═══ Discussion du forum
# BatteriedeIpad se décharge rapidement



## andarellu (3 Juillet 2012)

Bonjour,
depuis quelques jours la batterie de mon nouvel ipad se  décharge rapidement; en veille avec une smart cover, elle passe de 100% à  8h, à 84% à 17h, sans utilisation.
cela est nouveau. Apparemment aucun programme ne tourne en fond.
Des idées de solution?
Merci


----------



## PDD (7 Juillet 2012)

andarellu a dit:


> Bonjour,
> depuis quelques jours la batterie de mon nouvel ipad se  décharge rapidement; en veille avec une smart cover, elle passe de 100% à  8h, à 84% à 17h, sans utilisation.
> cela est nouveau. Apparemment aucun programme ne tourne en fond.
> Des idées de solution?
> Merci


Je viens de vérifier avec le mien, aucune décharge apparente de 8h à 17h ce jour, 100% ...
En utilisation "douce", mail, web, un peu de film, après 7h30 d'utilisation sur 4 jours j'ai eu l'indication 10% restant.


----------



## Léotipi (9 Juillet 2012)

andarellu a dit:


> Bonjour,
> depuis quelques jours la batterie de mon nouvel ipad se  décharge rapidement; en veille avec une smart cover, elle passe de 100% à  8h, à 84% à 17h, sans utilisation.
══════
═══ Liste des enregistrements
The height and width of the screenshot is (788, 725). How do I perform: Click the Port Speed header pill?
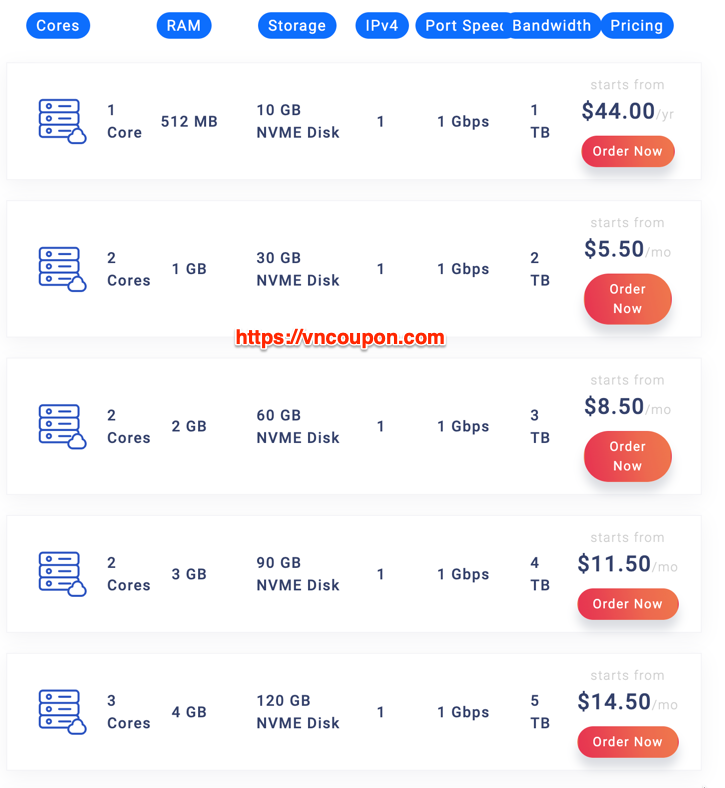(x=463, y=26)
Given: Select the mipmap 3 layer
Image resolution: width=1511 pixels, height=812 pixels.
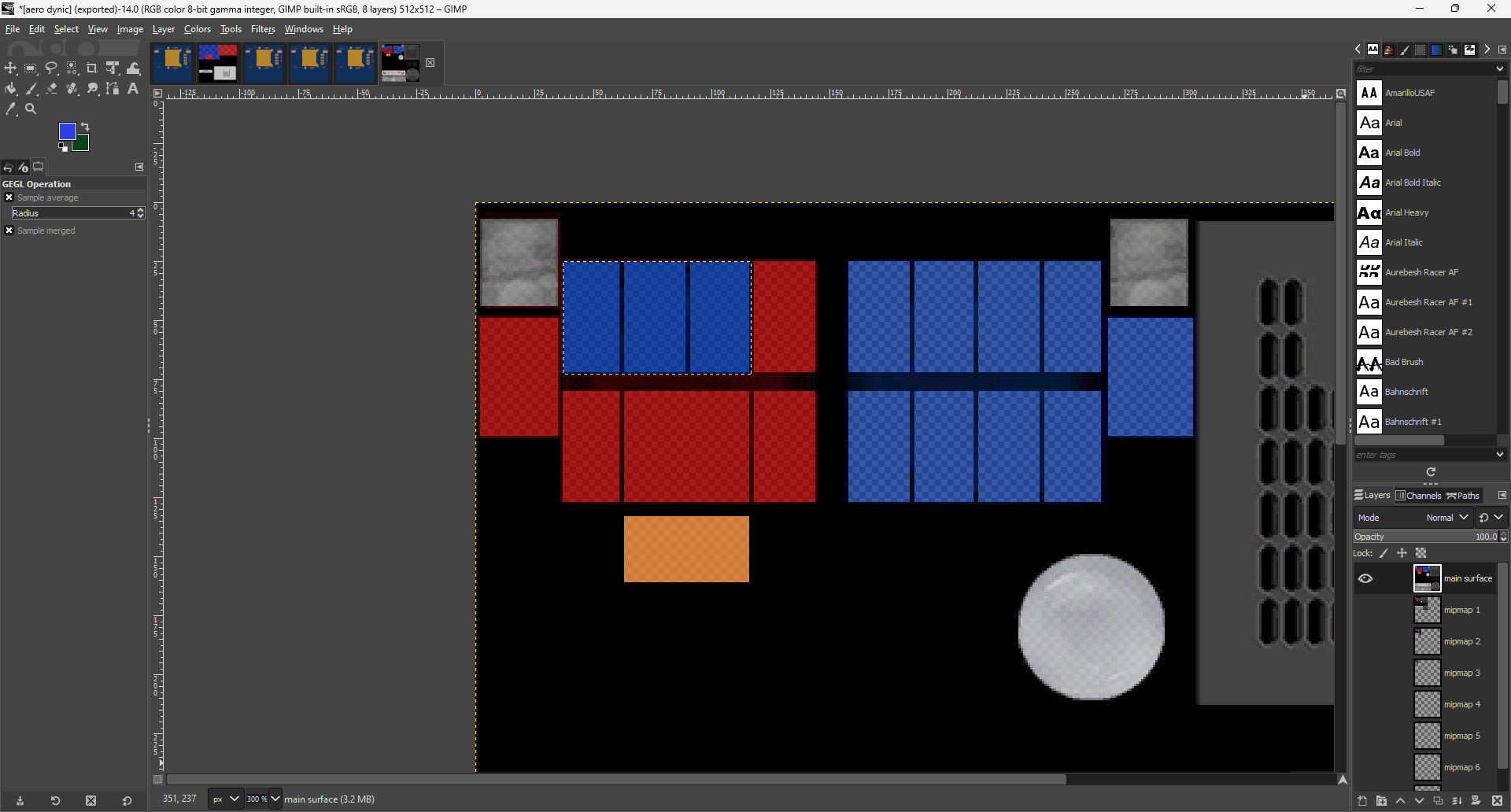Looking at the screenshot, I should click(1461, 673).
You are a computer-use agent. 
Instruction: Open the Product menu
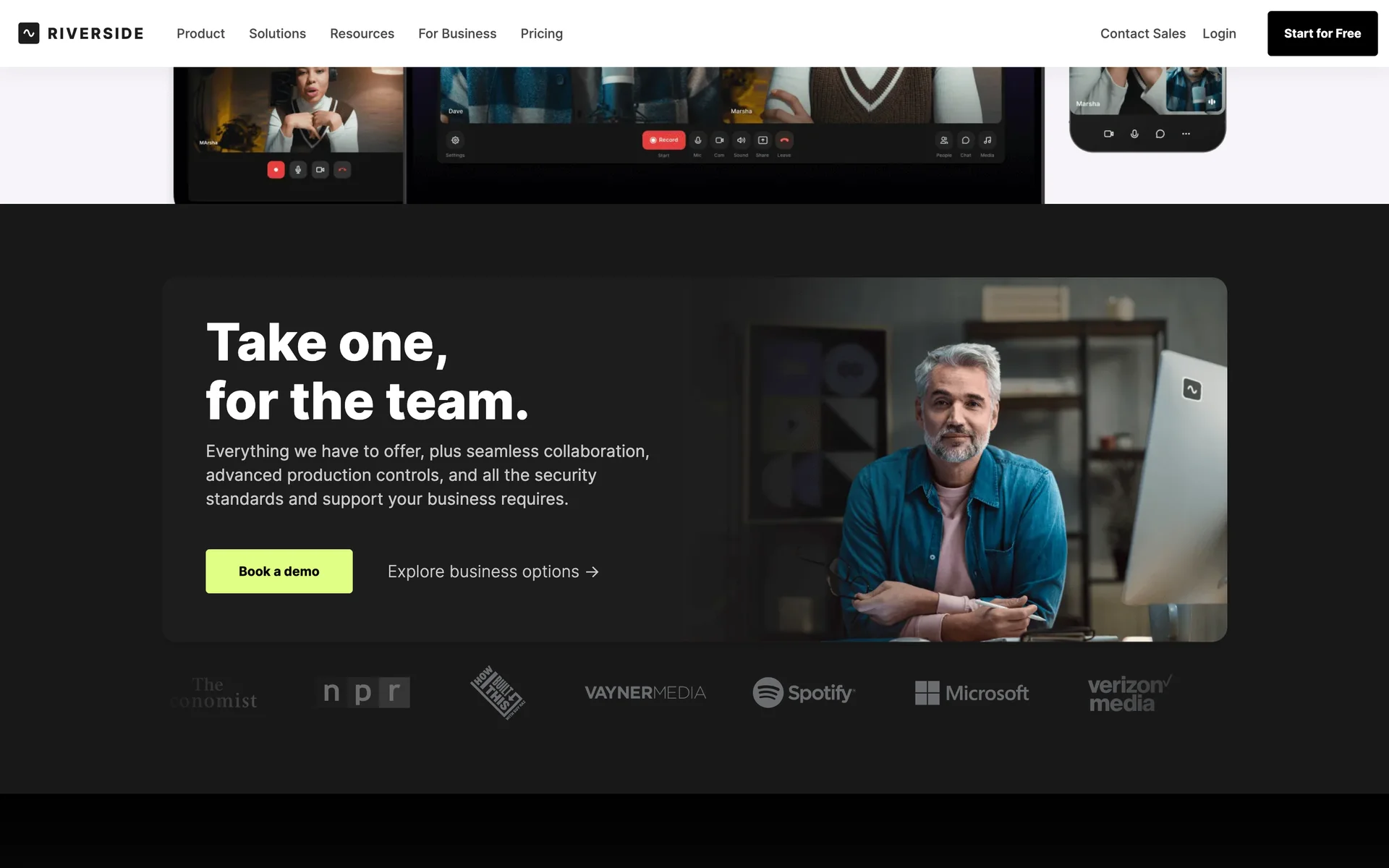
══════
Poursuivez la discussion sur la batterie d'iPad qui se décharge vite, à partir de la dernière phrase affichée.

*Corrigé*:
> cela est nouveau. Apparemment aucun programme ne tourne en fond.
> Des idées de solution?
> Merci


Recharge le et demain matin laisse le à 8h chargé à 100% sans lui mettre sa smart cover. De cette manière tu sauras si c'est elle qui le décharge.


----------



## Larme (9 Juillet 2012)

L'iPad est posé sur une table ?
Car si il est dans un sac, la SmartCover pourrait un peu glisser et déclencher le réveil de l'iPad...


----------



## PDD (9 Juillet 2012)

Larme a dit:


> L'iPad est posé sur une table ?
> Car si il est dans un sac, la SmartCover pourrait un peu glisser et déclencher le réveil de l'iPad...


Je confirme que 48 heures plus tard mon IPAD était toujours à 100% (j'ai utilisé mon MBP...)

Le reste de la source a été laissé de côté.